A certification scheme for PhD supervisors that is set to launch in the UK will help to give academics the recognition that they deserve, according to its architect.
The UK Council for Graduate Education is consulting on a planned research supervision recognition programme in a bid to drive up national standards.
To gain accreditation, academics would have to submit evidence of their performance across key areas of PhD supervision practice, which would be reviewed by a two-person panel of experienced supervisors.
Stan Taylor, the former director of the Centre for Academic and Researcher Development at Durham University, who drew up the criteria for the new quality mark, said that supervising PhD students was a “crucial role” for scholars and had become “much more complex” in recent years.
While supervisors did “a good job, by and large” – as evidenced by the results of the Postgraduate Research Experience Survey conducted by Advance HE – it was “not often acknowledged by institutions”, said Dr Taylor, now an honorary fellow in Durham’s School of Education.

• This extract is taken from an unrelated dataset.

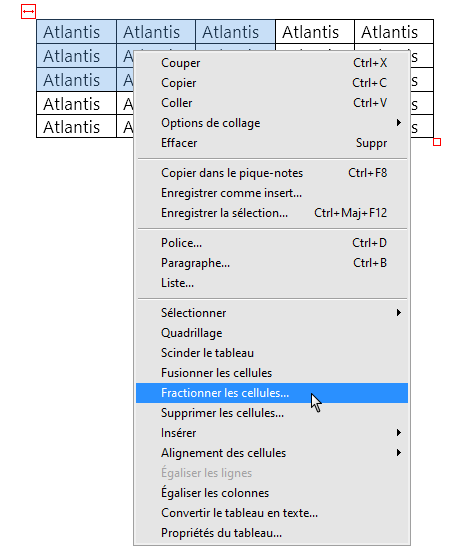
Task: Choose Fusionner les cellules
Action: [x=272, y=373]
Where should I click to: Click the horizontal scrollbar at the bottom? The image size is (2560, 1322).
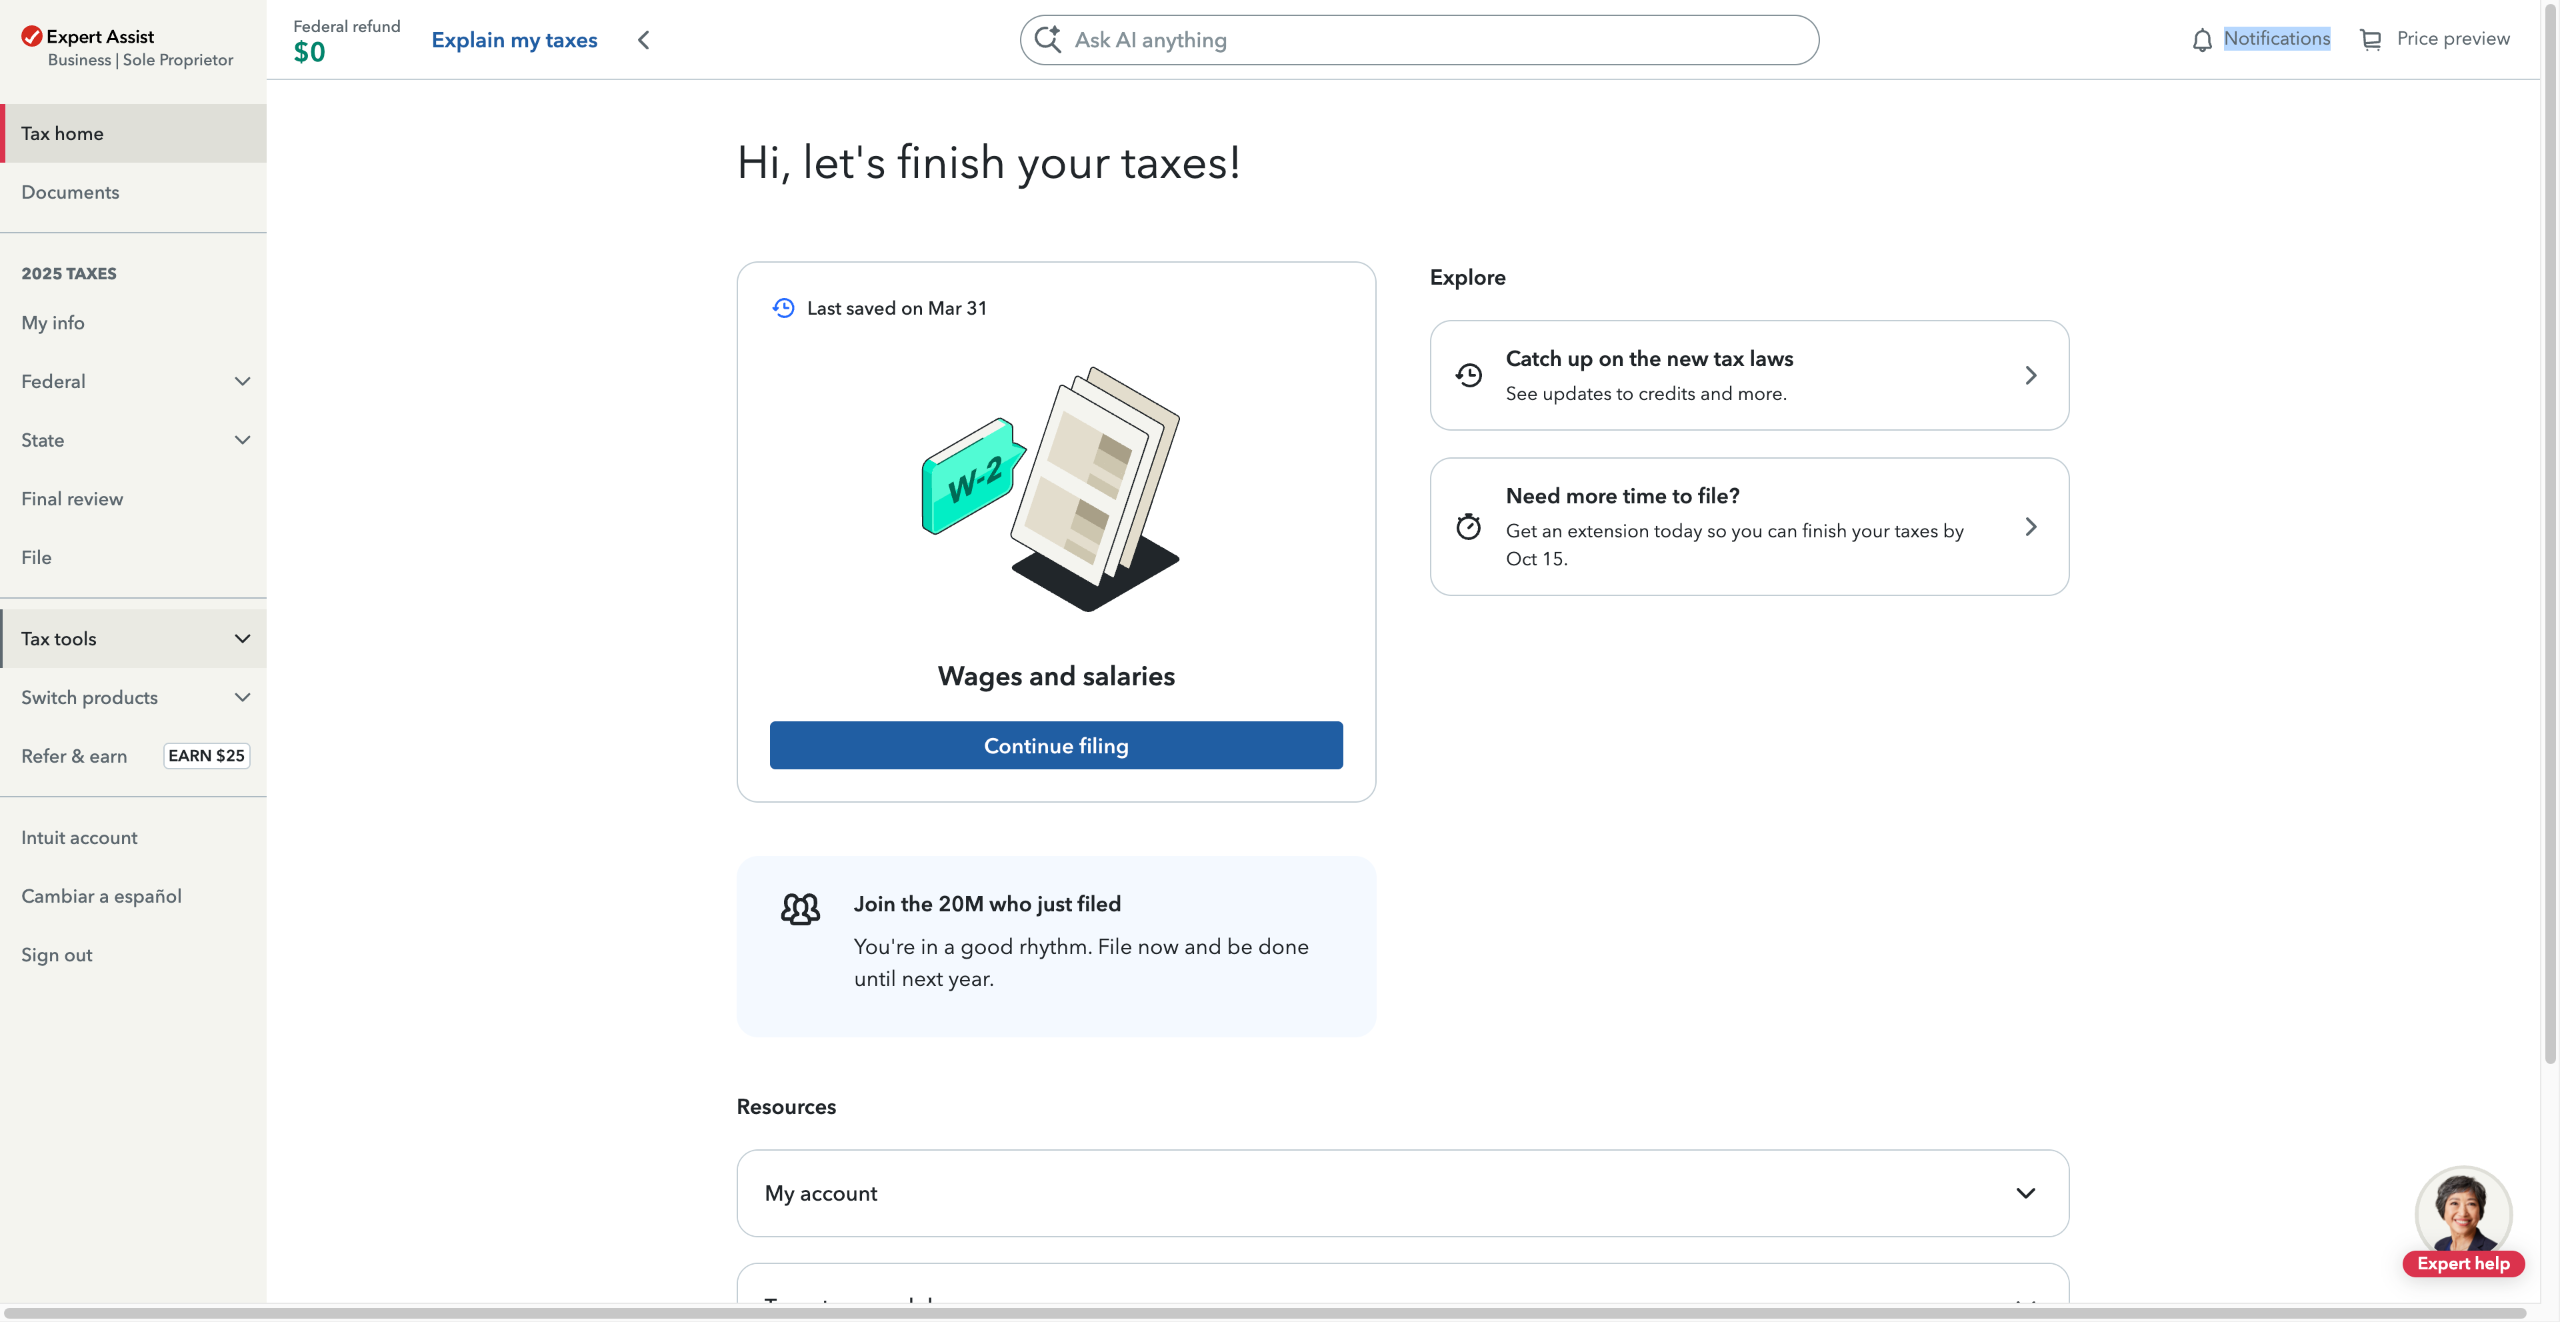[1264, 1312]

Because many universities do not allow time for supervision in their workload model, it is still viewed as the “old labour of love that it was years ago”, said Dr Taylor, who noted that in some cases it is not included in universities’ promotion criteria.
“It’s a kind of unrecognised activity at the moment,” he said.
The recognition programme is being trialled in 13 universities across the UK. After the consultation, which ends on 31 May, UKCGE hopes to launch the national scheme at its annual conference on 1 July.
The quality mark would assess supervisors’ skills across 10 areas of good supervisory practice, including recruitment, relationships, feedback and career development. It would also require academics to demonstrate their commitment to research supervision as an area of academic practice, including self-reflection and participation in developmental activities.
The initiative has developed out of the Outstanding Research Supervisor of the Year prize presented each year at the Times Higher Education Awards, which is supported by UKCGE.
The “ultimate hope” is for it to become an international benchmark for research supervisor quality, said Dr Taylor.
“A lot of good could be done in this context if this sort of thing is made available in emerging countries, where there are relatively small numbers of supervisors,” he said. “We are hoping it might become a kind of Kitemark and help that growth there.”
The most recent edition of the Postgraduate Research Experience Survey, published last October and based on the responses of nearly 17,000 UK PhD students, found that 86 per cent of respondents were satisfied with the supervision that they had received.
Gill Houston, UKCGE’s chair, said: “In addition to enabling supervisors to demonstrate their ability to colleagues and candidates, it is our ambition that the criteria underpinning the programme will create a benchmark that becomes the standard for effective supervisory practice.”